According to a second aspect of the present application, there is provided a target detection method comprising:

inputting an image to be detected into a neural network trained according to the method in one aspect of the application to obtain a first target detection image;

and carrying out pixel clustering on the target pixel point set in the first target detection image according to a preset condition so as to determine a second target detection image.

According to a third aspect of the present application, there is provided a neural network training apparatus for target detection, comprising:

the system comprises an acquisition module, a display module and a display module, wherein the acquisition module is used for acquiring a first sample image which comprises a pre-marked target;

the transformation module is used for carrying out pixel value transformation on a pre-labeled target in the first sample image according to a target pixel value distribution function so as to determine a second sample image;

and the training module is used for inputting the first sample image into a neural network and training the neural network based on the second sample image.

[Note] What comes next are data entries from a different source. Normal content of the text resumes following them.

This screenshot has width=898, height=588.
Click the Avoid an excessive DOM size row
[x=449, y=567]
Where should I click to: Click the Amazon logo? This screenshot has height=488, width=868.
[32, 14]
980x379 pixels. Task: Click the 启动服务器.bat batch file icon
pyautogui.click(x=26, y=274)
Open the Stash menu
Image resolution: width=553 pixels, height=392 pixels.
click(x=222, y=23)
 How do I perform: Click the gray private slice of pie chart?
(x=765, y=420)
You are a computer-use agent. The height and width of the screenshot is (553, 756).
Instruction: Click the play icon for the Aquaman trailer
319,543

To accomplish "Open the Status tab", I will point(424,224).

According to a fourth aspect of the present application, there is provided a neural network training apparatus for target detection, comprising:

a detection module, configured to input an image to be detected to a neural network trained by the apparatus according to the third aspect of the present application, so as to obtain a first target detection image;

and the clustering module is used for carrying out pixel clustering on the target pixel point set in the first target detection image according to a preset condition so as to determine a second target detection image of the frame image to be detected.

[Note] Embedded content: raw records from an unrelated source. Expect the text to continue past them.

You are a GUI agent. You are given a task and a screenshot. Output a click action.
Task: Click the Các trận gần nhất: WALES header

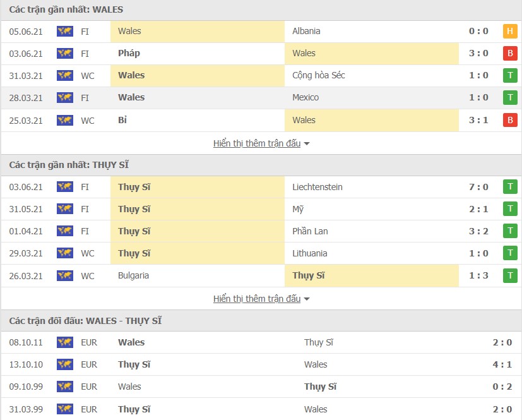66,9
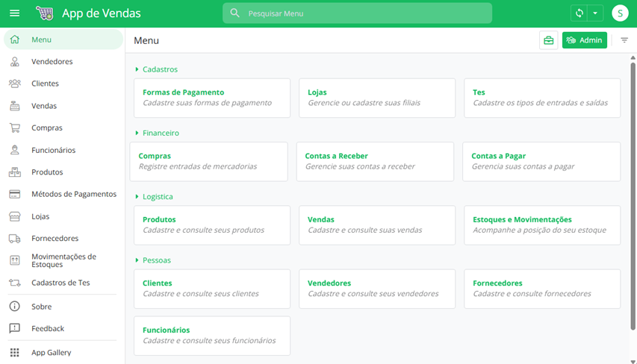Open the hamburger navigation menu
The image size is (637, 364).
14,13
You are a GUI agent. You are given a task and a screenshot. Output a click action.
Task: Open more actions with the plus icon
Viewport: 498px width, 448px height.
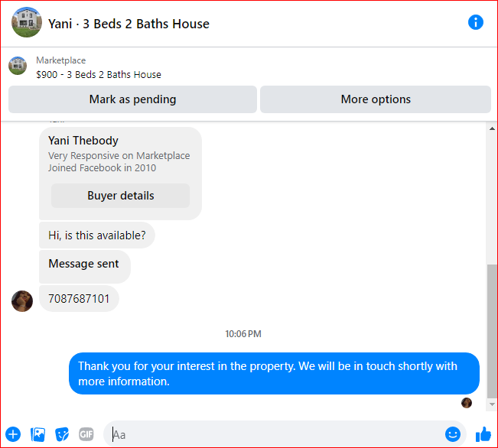click(13, 434)
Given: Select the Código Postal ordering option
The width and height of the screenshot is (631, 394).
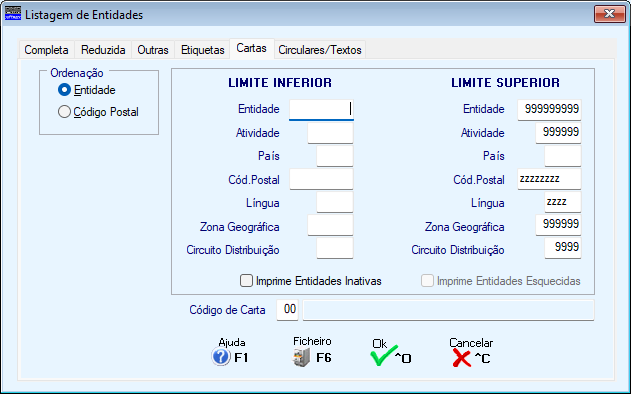Looking at the screenshot, I should [x=64, y=112].
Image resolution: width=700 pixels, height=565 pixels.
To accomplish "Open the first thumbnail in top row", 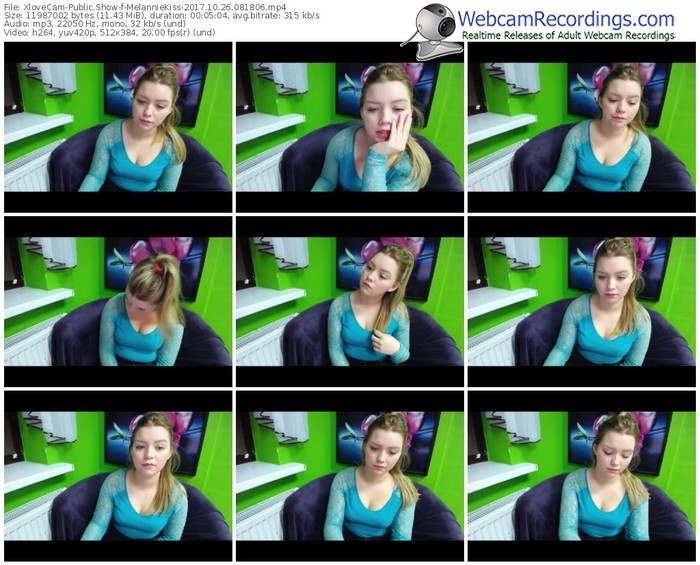I will [x=118, y=126].
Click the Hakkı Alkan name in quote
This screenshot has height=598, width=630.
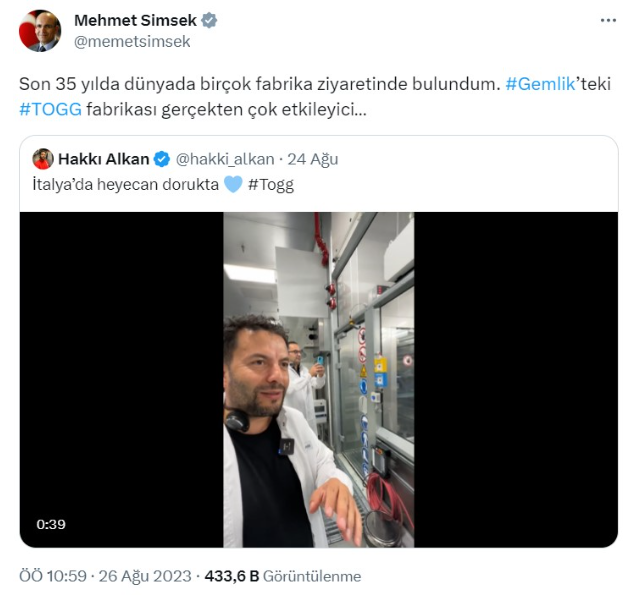(103, 159)
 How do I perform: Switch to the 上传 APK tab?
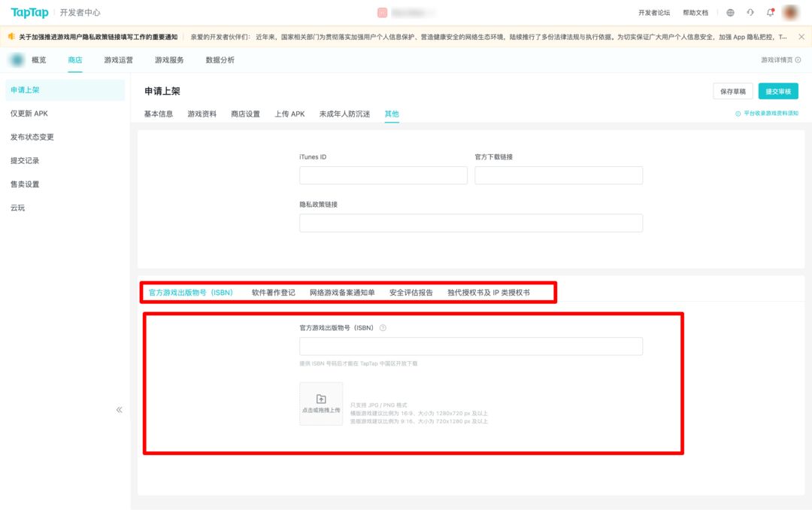click(289, 114)
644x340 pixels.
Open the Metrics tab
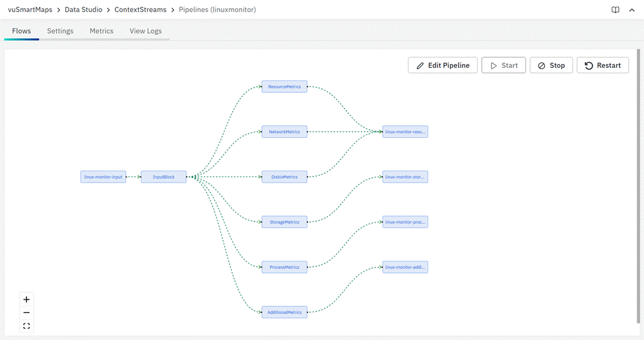(102, 31)
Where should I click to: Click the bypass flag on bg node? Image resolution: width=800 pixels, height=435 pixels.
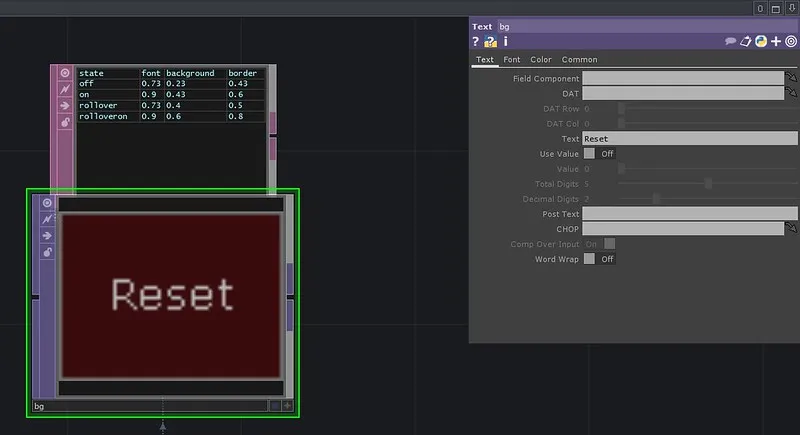click(46, 219)
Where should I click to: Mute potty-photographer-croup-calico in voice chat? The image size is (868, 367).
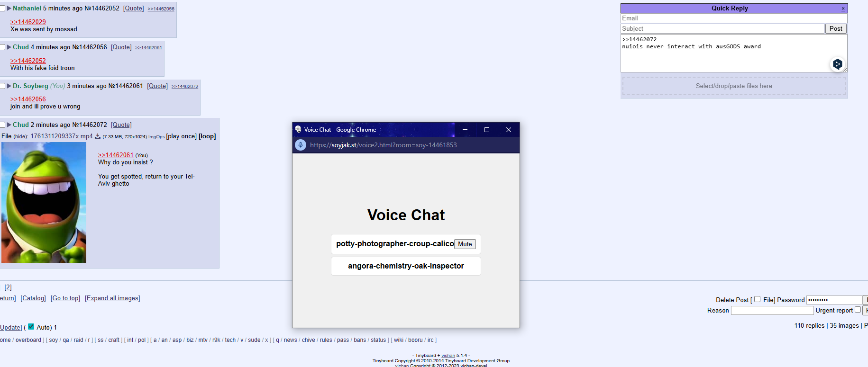click(465, 244)
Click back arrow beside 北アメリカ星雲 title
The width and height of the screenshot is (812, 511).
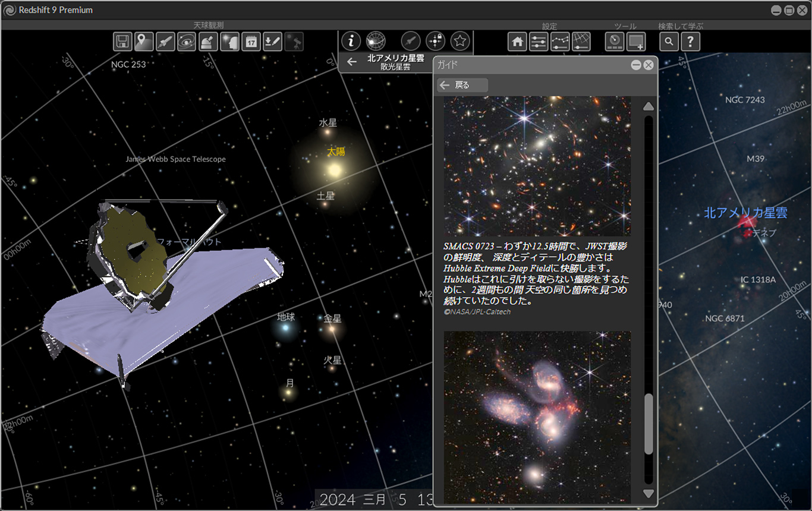tap(352, 62)
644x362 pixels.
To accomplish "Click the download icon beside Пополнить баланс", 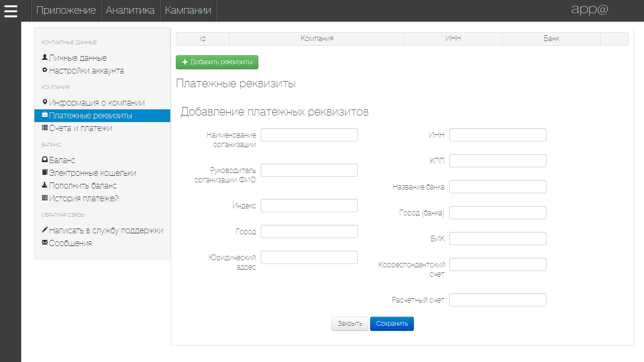I will click(x=45, y=185).
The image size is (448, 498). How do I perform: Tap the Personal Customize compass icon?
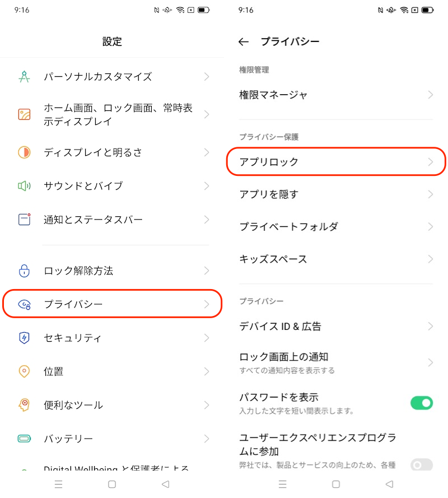[x=24, y=77]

According to a fifth aspect of the present application, there is provided a computer-readable storage medium storing a computer program for performing the above-described method.

According to a sixth aspect of the present application, there is provided an electronic apparatus comprising:

a processor;

a memory for storing the processor-executable instructions;

the processor is used for reading the executable instructions from the memory and executing the instructions to realize the method.

Compared with the prior art, the neural network training method, the target detection device, the computer-readable storage medium and the electronic device for target detection provided by the embodiments of the application at least have the following beneficial effects:

on one hand, in this embodiment, a first sample image is used as an input, a second sample image obtained by performing pixel value conversion on a target in the sample image by using a target pixel value distribution function is used as a monitor, that is, the target is expressed by a color corresponding to a pixel value of the target pixel value distribution function, and a neural network is trained, so that the expression mode of the target in the image output by the neural network is changed, and then the neural network used for target detection is obtained.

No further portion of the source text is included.